Summary: The chemokine stromal‐cell derived factor‐1 (SDF‐1) controls maturation, trafficking, and homing of certain subsets, lymphoid cells including immunogenic B and T cells, as a ligand of the CXCR4 chemokine receptor. Insulin‐dependent diabetes mellitus (IDDM) and Sjögren's syndrome (SS), both highly regulated autoimmune diseases, develop spontaneously in non‐obese diabetic (NOD) mice. To investigate the role of SDF‐1 in the development of autoimmune diseases, we injected groups of NOD female mice with antibodies to SDF‐1 (anti‐SDF‐1), which resulted in a 30% reduction of diabetes up to 30 weeks of age, delayed average diabetes onset by 10 weeks, and suppressed insulitis. Autoimmune sialoadenitis was evident in anti‐SDF‐1‐injected mice (SDF‐1‐Ig group) at the same level as in all groups of mice, whether injected with non‐specific antibodies or not.
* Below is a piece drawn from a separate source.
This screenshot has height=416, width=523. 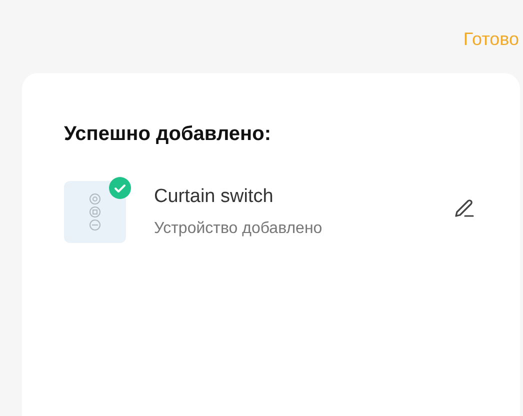 What do you see at coordinates (95, 212) in the screenshot?
I see `switch-icon` at bounding box center [95, 212].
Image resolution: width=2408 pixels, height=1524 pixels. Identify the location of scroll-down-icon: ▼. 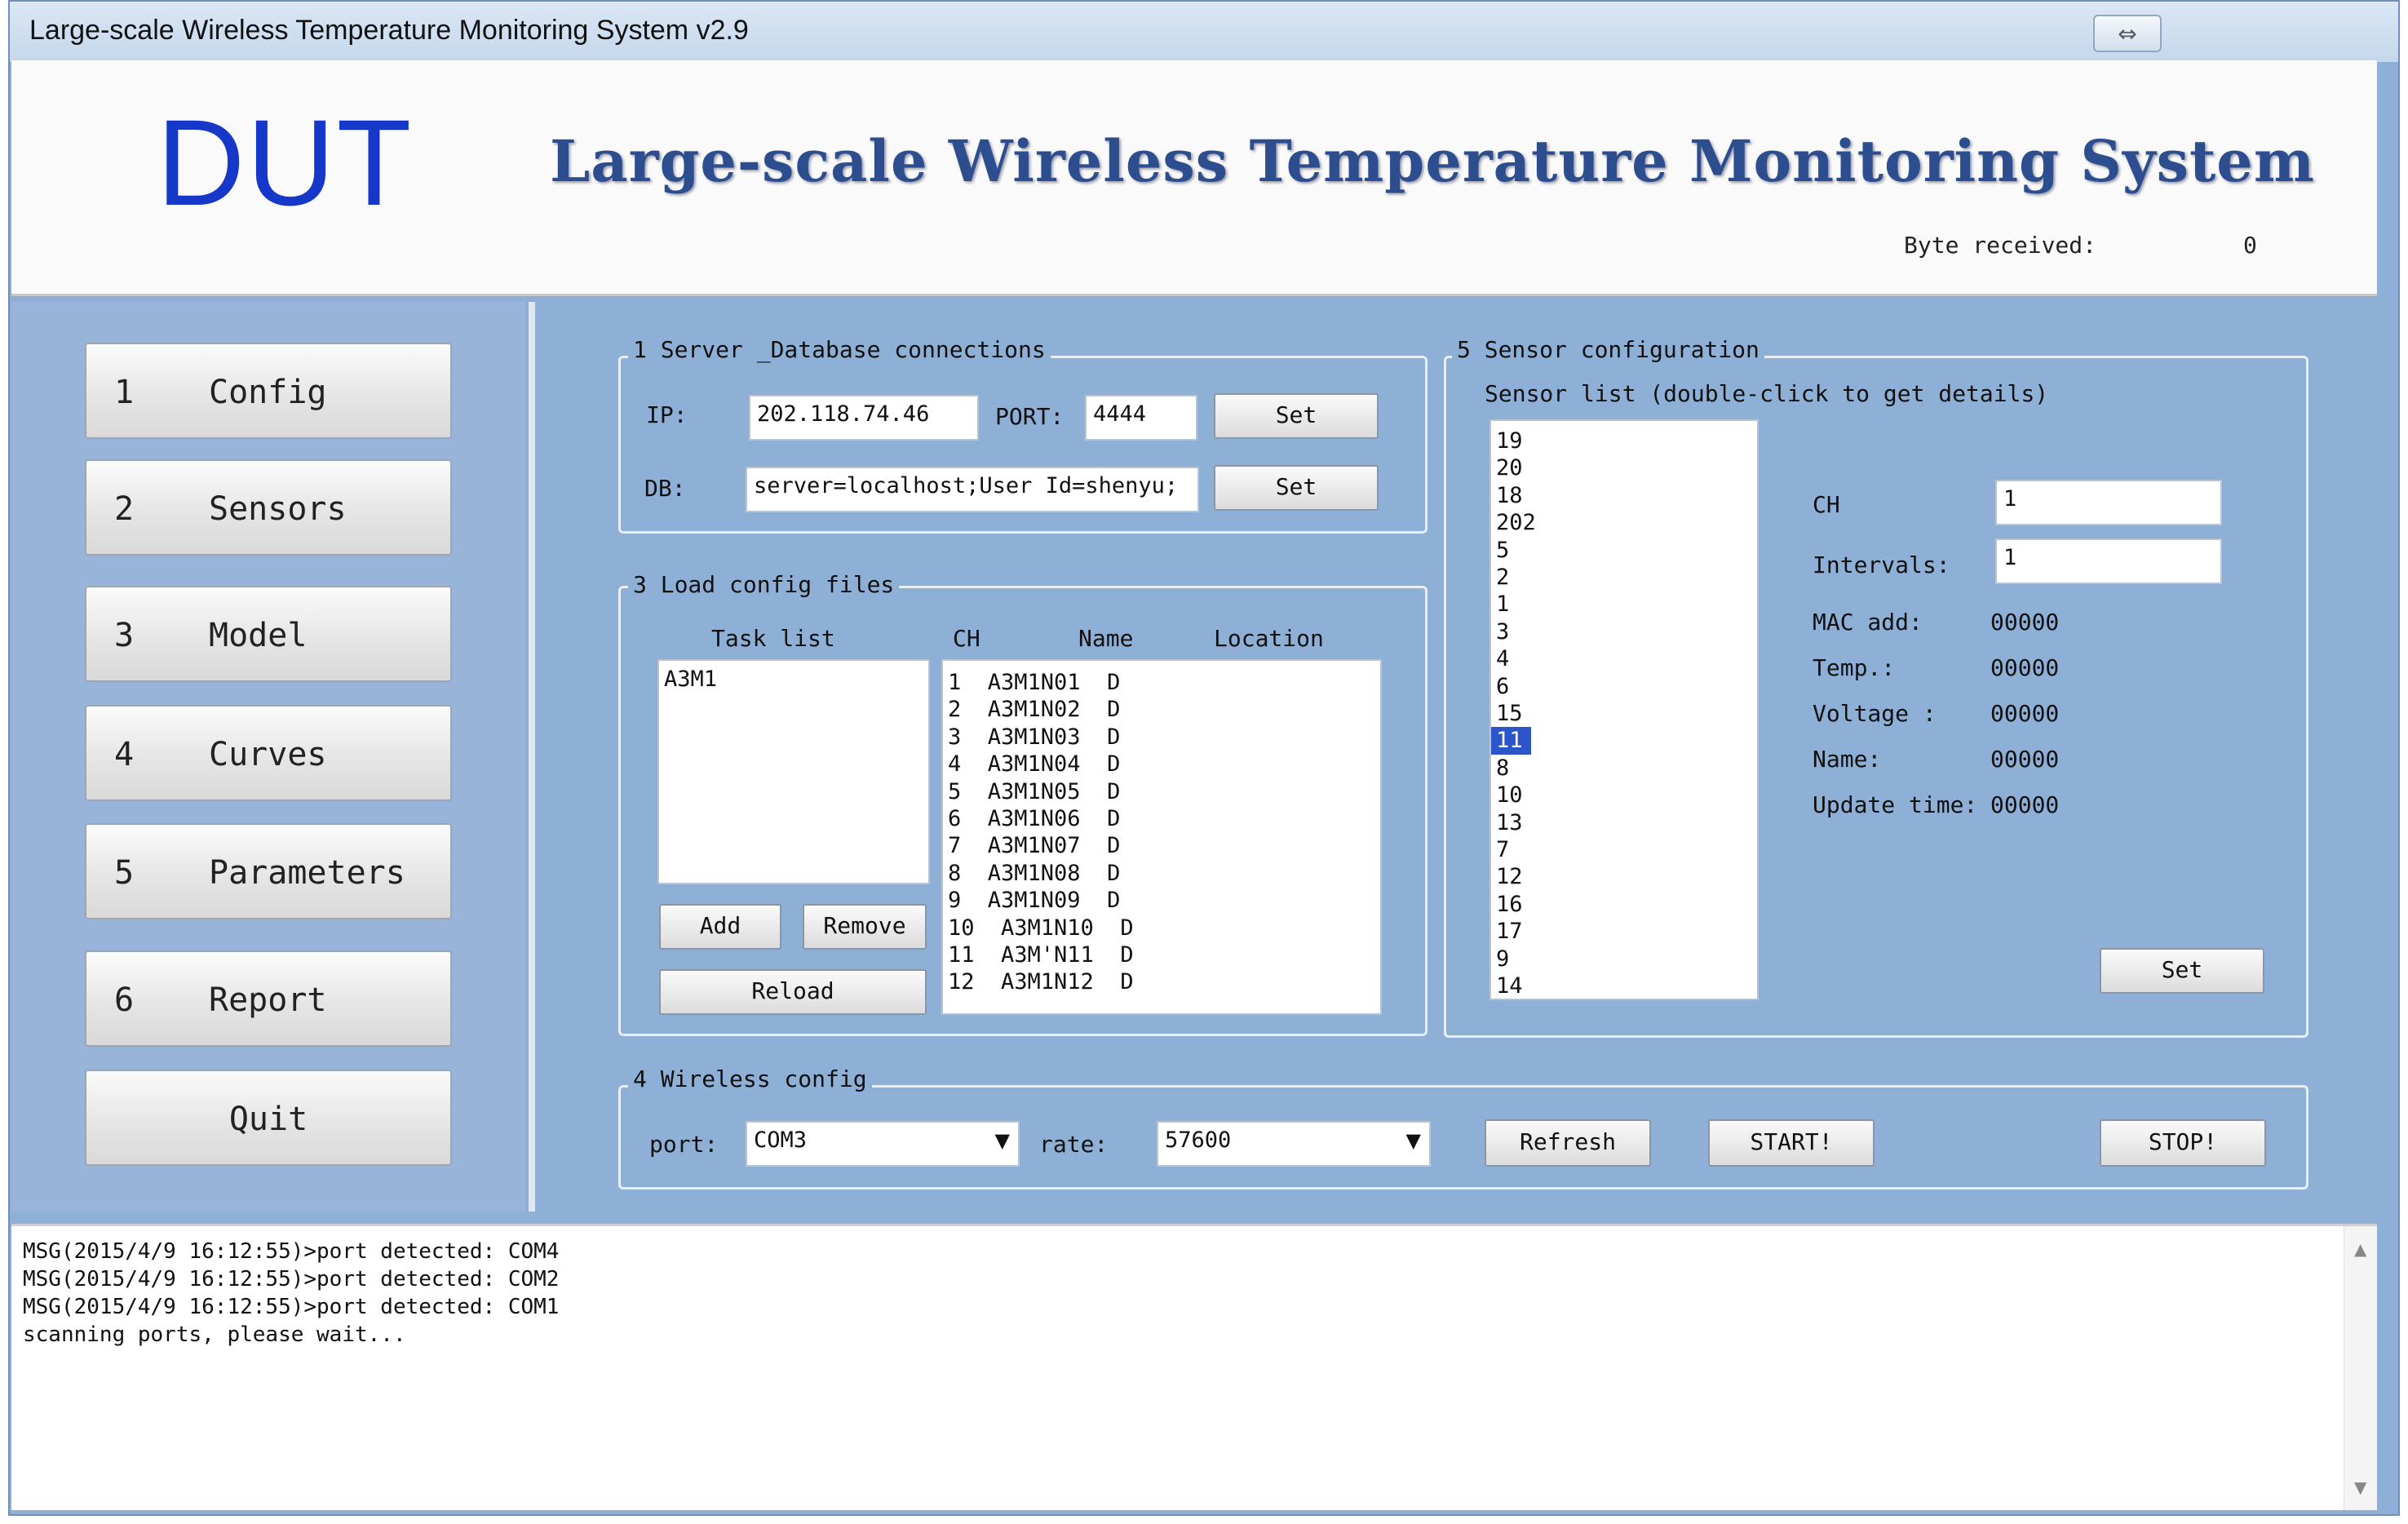
(2360, 1487).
In addition, in the SDF‐1‐Ig group, a greater number of immunoglobulin M (IgM)⁻ IgD⁻ B220^low CD38⁺ CD43⁺ CD23⁻ progenitor B cells and IgM⁺ IgD⁺ B220^high CD43⁻ CD38⁺ CD24⁺ CD23⁺ mature B cells remained in the bone marrow, whereas infiltration of mature IgM⁺ B cells was less extensive in peripheral tissues. Our results suggested that anti‐SDF‐1 antibodies injection was effective in inhibiting diabetes and insulitis without affecting autoimmune sialoadenitis or SS in NOD mice. SDF‐1 may be an essential chemokine for trafficking and migration of autoreactive B cells in the development of diabetes.